This study empirically examines the properties of bifurcation and regional disparities under the original and proposed core-periphery model. We develop a dynamic pattern to explain the migration of workers instead of the given replicator
dynamics term in the core-periphery model, and a production behavior to include the
non-market agglomeration effect. The empirical results show that the difference between income in core and periphery regions rises with agglomeration. The average income is higher in the core-periphery structure than in a dispersed pattern. The increase of regional disparities may cause impoverishment of the peripheral region. Agglomeration and growth reinforce each other; however, inter-regional integration may benefit only the core region. The periphery is better off in a more dispersed pattern. Inclusion of the non-market spatial agglomeration effect enhances the centripetal forces, which further leads the system to a core-periphery pattern. The states of equilibria are highly sensitive to the formulation of the dynamic process.
1. Introduction
Inter-regional integration increases economic efficiency in the spatial economy. Fujita and Thisse (2002) strongly supported the idea that agglomeration and growth reinforce each other. Cities are often considered engines of growth (Hohenberg and Lees, 1985; Feldman and Florida, 1994). However, it has long been argued that growth is localized (Hirschman, 1958; Myrdal, 1957). Krugman (1991) applied a Dixit-Stiglitz type monopolistic competition model (known as the core-periphery model) to explain how economic activity may be agglomerated. This model shows “how the interactions among increasing returns at the level of firm, transport costs, and factor mobility can cause spatial economic structure to emerge and change” (Fujita et al., 1999). It clarifies the nature of spatial inequalities in simple and yet powerful ways.

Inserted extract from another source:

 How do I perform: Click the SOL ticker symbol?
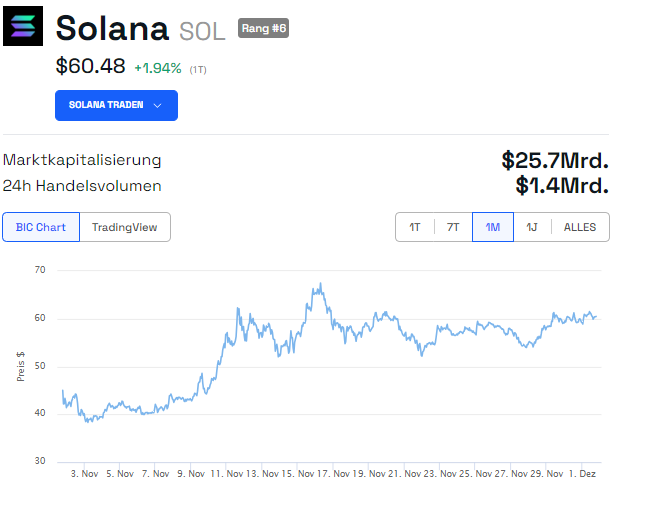(202, 30)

The dual role of individuals as workers and consumers adds both production and consumption capabilities to a region’s economy. Initial expansion of a market pushes nominal wages up (the home market effect), and, consequently, leads to a rise in real wages (the price index effect). Migration of workers is explained by a given ad hoc dynamics: “replicator dynamics” which is routinely used in evolutionary game theory
found in the classical Wright–Haldane–Fisher theory (Akin, 1979). It assumes that workers’ migration decisions depend on the difference in real wages. This theory of dynamics, however, is not generated from the core-periphery model.

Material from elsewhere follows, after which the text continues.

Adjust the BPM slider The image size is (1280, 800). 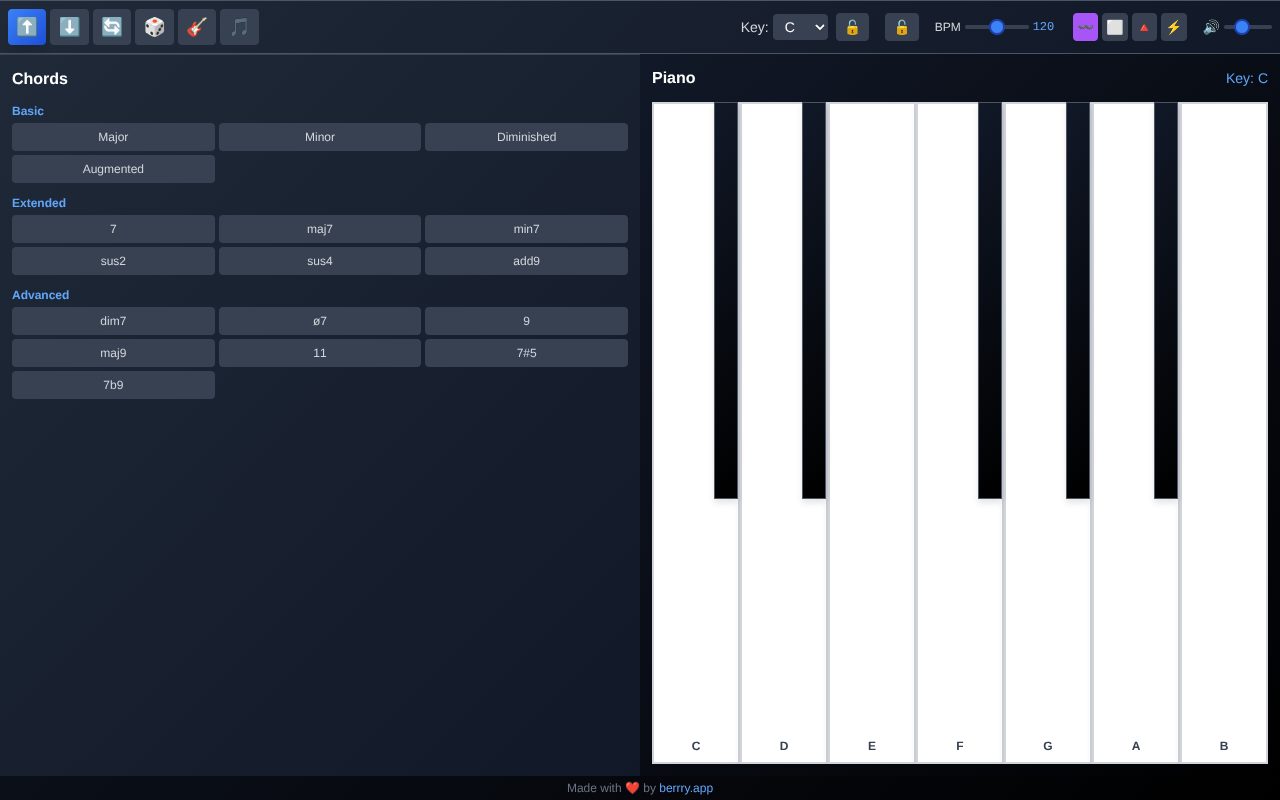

The externality assumed in the model relies only on market interactions involving economies of scale at the level of the individual firm. Non-market interactions that yield increasing returns, external to firms, are viewed as crucial in related studies (Baldwin and Martin, 2004; Fujita and Thisse, 2002). Due to supposition of the externality, transport costs are the key factor that determines distribution of industries.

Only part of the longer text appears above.